Sus movimientos articulan significados humanísticos, difíciles de registrar en la historia formal. Sus juegos de palabra diseñan terrazas de pensamiento. En ellas se encuentra la ontología de la mujer dominicana en búsqueda de su desarrollo.

Como un Fresnel, foco de luz de cine, hay un placer estético en la revisión literaria del hecho histórico y el emocional. La escritora domina un ángulo disruptivo de relaciones de poder familiar, social y político de nuestra sociedad de ayer y de hoy. Las mujeres de ese entonces son voces de teatral sintaxis, describiendo una densidad de impresiones comunes y contrapuestas.

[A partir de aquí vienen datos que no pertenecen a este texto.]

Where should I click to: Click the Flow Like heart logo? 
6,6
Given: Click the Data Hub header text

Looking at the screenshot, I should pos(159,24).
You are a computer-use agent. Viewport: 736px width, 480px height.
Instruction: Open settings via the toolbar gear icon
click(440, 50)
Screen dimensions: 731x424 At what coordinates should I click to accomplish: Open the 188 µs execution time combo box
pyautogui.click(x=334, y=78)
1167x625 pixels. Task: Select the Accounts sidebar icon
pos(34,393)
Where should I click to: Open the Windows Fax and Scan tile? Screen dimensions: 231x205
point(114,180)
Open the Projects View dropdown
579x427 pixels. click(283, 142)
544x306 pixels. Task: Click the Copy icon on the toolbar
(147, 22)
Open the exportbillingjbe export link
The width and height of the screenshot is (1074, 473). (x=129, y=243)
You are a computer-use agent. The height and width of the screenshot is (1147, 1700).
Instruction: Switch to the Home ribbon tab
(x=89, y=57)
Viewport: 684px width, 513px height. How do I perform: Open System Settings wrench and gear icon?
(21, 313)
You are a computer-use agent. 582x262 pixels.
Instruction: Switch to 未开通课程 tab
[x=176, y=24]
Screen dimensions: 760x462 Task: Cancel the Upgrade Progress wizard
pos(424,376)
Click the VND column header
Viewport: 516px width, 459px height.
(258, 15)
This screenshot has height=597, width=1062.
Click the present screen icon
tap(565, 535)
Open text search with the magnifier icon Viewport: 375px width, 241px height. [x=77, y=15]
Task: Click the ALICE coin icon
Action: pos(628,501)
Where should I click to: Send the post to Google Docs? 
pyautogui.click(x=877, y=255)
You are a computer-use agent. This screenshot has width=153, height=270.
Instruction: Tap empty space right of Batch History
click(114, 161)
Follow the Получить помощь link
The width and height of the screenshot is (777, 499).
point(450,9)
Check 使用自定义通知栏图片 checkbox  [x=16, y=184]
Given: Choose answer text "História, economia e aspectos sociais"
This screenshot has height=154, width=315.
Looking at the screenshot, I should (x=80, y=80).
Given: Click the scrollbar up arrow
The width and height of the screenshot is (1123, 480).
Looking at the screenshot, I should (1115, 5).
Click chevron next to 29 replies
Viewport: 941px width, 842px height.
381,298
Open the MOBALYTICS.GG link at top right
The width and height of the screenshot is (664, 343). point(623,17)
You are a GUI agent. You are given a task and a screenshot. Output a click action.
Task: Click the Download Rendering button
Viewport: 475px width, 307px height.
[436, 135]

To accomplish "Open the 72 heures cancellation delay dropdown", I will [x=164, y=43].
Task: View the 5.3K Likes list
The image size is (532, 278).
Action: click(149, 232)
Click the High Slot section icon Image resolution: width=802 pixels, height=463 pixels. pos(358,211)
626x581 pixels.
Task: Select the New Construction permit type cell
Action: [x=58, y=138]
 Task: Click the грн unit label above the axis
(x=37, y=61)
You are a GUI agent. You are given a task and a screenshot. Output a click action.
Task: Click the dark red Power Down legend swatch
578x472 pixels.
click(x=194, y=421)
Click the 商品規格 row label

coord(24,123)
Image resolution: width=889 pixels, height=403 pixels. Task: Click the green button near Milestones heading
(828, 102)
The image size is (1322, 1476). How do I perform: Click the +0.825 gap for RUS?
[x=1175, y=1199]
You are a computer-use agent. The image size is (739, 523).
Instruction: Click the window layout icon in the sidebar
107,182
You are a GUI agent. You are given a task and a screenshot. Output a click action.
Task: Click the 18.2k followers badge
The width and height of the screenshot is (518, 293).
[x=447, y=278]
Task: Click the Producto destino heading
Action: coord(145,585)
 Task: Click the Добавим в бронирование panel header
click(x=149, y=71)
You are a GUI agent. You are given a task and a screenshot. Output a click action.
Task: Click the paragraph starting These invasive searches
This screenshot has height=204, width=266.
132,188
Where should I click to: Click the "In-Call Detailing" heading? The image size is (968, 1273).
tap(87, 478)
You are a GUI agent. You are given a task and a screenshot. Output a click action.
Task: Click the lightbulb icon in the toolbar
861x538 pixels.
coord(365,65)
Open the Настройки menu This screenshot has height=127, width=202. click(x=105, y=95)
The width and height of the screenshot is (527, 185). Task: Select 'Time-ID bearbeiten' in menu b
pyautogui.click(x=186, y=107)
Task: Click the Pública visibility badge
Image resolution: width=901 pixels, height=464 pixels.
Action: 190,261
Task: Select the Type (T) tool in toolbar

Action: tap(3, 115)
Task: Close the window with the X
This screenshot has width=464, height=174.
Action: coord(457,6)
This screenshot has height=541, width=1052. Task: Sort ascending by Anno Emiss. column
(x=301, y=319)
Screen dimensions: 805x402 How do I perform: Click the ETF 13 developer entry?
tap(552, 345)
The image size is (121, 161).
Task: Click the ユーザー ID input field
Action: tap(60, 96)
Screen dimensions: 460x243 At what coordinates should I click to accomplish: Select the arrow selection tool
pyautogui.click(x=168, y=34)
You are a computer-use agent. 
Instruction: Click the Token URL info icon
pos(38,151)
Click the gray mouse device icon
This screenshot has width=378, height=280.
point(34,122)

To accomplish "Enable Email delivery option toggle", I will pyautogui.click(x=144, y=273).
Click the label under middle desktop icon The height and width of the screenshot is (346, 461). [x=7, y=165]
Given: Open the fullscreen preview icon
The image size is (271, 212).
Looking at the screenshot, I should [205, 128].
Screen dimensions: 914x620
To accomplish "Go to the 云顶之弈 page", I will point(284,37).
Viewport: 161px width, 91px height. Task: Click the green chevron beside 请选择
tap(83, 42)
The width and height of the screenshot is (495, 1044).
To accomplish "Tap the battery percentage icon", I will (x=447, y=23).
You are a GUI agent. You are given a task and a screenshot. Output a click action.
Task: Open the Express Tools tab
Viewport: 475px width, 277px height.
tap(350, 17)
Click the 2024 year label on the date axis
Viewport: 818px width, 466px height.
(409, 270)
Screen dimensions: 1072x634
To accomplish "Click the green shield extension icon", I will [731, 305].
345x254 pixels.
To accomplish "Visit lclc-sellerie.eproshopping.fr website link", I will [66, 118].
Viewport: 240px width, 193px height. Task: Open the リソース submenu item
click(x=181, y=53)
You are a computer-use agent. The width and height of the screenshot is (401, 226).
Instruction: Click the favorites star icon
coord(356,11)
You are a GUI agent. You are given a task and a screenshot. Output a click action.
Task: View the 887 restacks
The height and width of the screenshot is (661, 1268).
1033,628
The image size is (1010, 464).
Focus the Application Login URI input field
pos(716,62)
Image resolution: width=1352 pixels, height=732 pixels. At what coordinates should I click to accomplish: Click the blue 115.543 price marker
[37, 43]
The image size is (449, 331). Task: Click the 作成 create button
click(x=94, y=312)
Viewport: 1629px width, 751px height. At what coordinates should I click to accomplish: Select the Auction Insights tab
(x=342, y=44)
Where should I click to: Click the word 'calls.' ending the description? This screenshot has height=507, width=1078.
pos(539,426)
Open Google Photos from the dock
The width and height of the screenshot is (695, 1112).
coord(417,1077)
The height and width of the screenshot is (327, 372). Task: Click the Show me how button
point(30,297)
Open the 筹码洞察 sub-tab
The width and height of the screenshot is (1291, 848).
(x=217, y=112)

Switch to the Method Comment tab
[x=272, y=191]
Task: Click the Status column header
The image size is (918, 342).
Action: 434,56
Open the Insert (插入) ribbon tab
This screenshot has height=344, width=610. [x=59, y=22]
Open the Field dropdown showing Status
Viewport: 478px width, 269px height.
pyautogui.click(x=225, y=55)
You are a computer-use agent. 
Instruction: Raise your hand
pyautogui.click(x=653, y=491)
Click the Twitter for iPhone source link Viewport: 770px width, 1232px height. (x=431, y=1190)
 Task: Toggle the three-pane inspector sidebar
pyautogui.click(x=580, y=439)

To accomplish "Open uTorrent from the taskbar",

Como en “Cartucho, relatos de la lucha en el Norte de México” (1931) de Nelly Campobello, Cordero nos ofrece la impresión infantil acerca de la opresión. Una pesadez proveniente de los años de represión, cuando una niña camino a la escuela encontró en su paso un cadáver y su lengua destripada durante la tiranía y otra chiquilla conseguía defender su inocencia contemplando a un faquir traga-cuchillos como una luz a su inocencia, libre de derramamientos de la sangre.

Campobello escribe: “Narrar el fin de sus gentes era todo lo que le quedaba” y mantiene una mirada de admiración por los hombres combatientes, y en particular por Pancho Villa. Cordero, por el contrario, sumerge sus reflectores sobre los miedos de esas niñas.

La obra me parece emparentada con “Recuerdos del porvenir” (1963) de Elena Garro sobre la Guerra Cristera (1926-1929). Ambas tienen heroínas desconocidas por los archivos generales nacionales en la trama principal y los machos de la guerra en la trama secundaria.

Garro: “Nunca supimos si Julia le dio la bebida al general. Era reservada y se presentó siempre como extranjera, sin dársenos, encerrada en su sonrisa que fue cambiando cuando fue cambiando su suerte.”

Cordero: “En las mesas del Baitoa, mi mundo paralelo, íbamos componiendo nuestra autoimagen con comentarios sobre la última película que nos deslumbrara por sus insinuaciones sexuales…”

Para reforzar la noción de anonimato y olvido, en la novela de la dominicana, ellas aparecen con nombres de pila o sin ellos (Mujer uno, Mujer dos, Mujer tres). Los hombres, por el contrario, aparecen con la gloria y la villanía que le asigna la historia a José Francisco Peña Gómez, Donald Reid Cabral, Francisco Caamaño, Balaguer. Solo uno es evocado poéticamente como Manaclas, con lo cual Cordero preserva a un Manolo Tavares Justo utópico.

La novela corta no trae toldos ni baja cortinas, ni gafas que atenúen aquello que el dominicano del nuevo milenio o el extranjero, si no conoce la historia formal no comprendería. Cabe destacar que la autora ha publicado múltiples ensayos entre ellos “Mujeres de abril” (1985), si el interesado desea comprender el trasfondo de los personajes que inspiran el lirismo de la novela.

Margarita Cordero en “Nosotras las de entonces”, ha descrito a la generación de mujeres dominicanas que más ha contribuido al desarrollo de las que nacimos posteriormente, desde la galería en el mediodía tropical de una delicada poesía filosófica.

Me atrevo a sugerirle a la autora adaptarla a las artes escénicas. La estructura y contenido de la novela tienen atributos que se asemejan a las obras del teatro helénico.